While women remain a Subject Class,
You never can move the General Mass,
With your Economic Laws!’
I suppose there is something like Paid My Dues online today, but to me there is nothing like a hardcopy-for-a cause– without apology. Cheap pamphlets and broadsheets rock! Not everyone agreed. Issue 3 of PMD contained a Letter to the Editor from “an Ivy League trained PhD and English professor” who didn’t include a return address or her full name, complaining about “lack of professionalism,” misspellings and bad punctuation in some of the articles. (‘zines no doubt, gave her the vapors). Guess it wasn’t MLA approved. The editor politely ripped her in a public response.
Writing this piece today took me back to a time when activism could be fun while still serious, everybody didn’t hate everybody else,and government wasn’t considered your friend. I don’t see us going back to those days. Now everything is digitized corpo = PC = bland. As a political tool, the internet is good for research, communication, and organization, but overall it’s consumerist–a fake personalty-over- substance culture. I guess I’m old fashioned, but holding the printed word in my hands beats staring at a phone, and somehow creates a personal connection between writer and reader.

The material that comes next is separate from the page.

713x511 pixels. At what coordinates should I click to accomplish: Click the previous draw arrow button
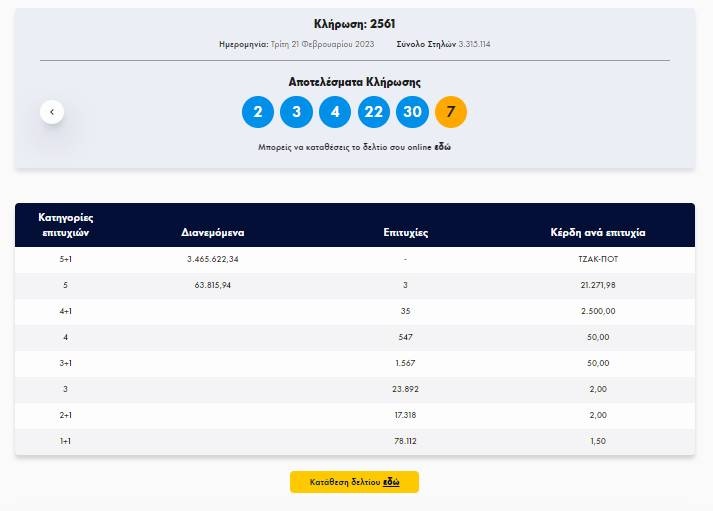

I am so grateful to have been in my small way, part of launching Paid My Dues. I was sad to see it fold. I don’t know what happened, but I suspect it was economics. And, I don’t know why I didn’t continue to write about music outside of the confidence-seering article pitch requirement that demands its own circle in hell, especially in the entertainment industry.
Perusing issues now, I am struck by how important PMD was in creating, recognizing, and archiving the Second Wave before it was co-opted by academics, therapists, Big Business, hacks, and the state. Paid My Dues created a genuine woman and queer space detached from patriarchal models and requirements for working women musicians—and just fans of women’s music. The amount of work that went into PMD is stunning, and I am pretty sure nobody got rich from it.It was a labor of love.
Paid My Dues is available online at the impressive archival website Queer Music Heritage, I was unaware of this site until a couple days ago. I recommend it to anyone interested in queer entertainment and its history.